▸ WORK ITEM: Exactly the lines from the one that contains "Task: Start the SEQ1M Q1T1 benchmark tile" through the end of the material below are to be output, the first and last included.

^^^^^^^^^^^^^^^^

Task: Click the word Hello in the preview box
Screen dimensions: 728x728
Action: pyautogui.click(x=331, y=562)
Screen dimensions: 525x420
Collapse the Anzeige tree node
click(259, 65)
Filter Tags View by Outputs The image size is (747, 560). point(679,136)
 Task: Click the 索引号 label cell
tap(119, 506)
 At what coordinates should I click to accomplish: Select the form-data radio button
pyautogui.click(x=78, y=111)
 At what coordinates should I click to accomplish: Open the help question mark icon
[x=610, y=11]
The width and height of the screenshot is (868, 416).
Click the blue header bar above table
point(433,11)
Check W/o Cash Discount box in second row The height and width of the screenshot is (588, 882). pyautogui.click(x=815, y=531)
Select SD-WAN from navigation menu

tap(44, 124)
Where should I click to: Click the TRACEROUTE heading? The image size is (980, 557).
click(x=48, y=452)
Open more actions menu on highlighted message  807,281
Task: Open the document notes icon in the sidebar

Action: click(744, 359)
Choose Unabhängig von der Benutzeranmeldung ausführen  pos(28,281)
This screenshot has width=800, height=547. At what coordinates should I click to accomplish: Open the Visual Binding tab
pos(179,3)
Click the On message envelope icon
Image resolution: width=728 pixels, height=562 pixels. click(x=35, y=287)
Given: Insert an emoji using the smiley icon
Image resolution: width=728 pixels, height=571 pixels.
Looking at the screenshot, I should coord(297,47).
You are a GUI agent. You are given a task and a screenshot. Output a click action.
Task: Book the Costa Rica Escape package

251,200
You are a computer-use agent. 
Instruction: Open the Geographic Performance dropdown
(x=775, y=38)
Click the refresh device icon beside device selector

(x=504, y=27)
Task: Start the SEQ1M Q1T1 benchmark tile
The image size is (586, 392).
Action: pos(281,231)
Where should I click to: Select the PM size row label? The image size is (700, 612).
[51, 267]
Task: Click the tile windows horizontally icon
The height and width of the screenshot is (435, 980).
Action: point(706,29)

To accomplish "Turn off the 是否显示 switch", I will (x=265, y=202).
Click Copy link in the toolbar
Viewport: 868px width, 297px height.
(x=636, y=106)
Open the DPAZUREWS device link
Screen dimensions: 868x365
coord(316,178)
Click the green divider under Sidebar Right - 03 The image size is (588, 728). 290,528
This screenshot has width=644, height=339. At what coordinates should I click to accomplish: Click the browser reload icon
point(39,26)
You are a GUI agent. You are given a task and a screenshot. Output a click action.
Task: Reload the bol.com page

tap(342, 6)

^^^^^^^^^^^^^^^^

▸ EXERCISE OUTPUT:
Task: Start the SEQ1M Q1T1 benchmark tile
The image size is (586, 392).
Action: pos(281,231)
Where should I click to: Select the PM size row label? The image size is (700, 612).
[51, 267]
Task: Click the tile windows horizontally icon
The height and width of the screenshot is (435, 980).
Action: point(706,29)

To accomplish "Turn off the 是否显示 switch", I will (x=265, y=202).
Click Copy link in the toolbar
Viewport: 868px width, 297px height.
(x=636, y=106)
Open the DPAZUREWS device link
Screen dimensions: 868x365
coord(316,178)
Click the green divider under Sidebar Right - 03 The image size is (588, 728). 290,528
This screenshot has width=644, height=339. At what coordinates should I click to accomplish: Click the browser reload icon
point(39,26)
You are a GUI agent. You are given a task and a screenshot. Output a click action.
Task: Reload the bol.com page

tap(342, 6)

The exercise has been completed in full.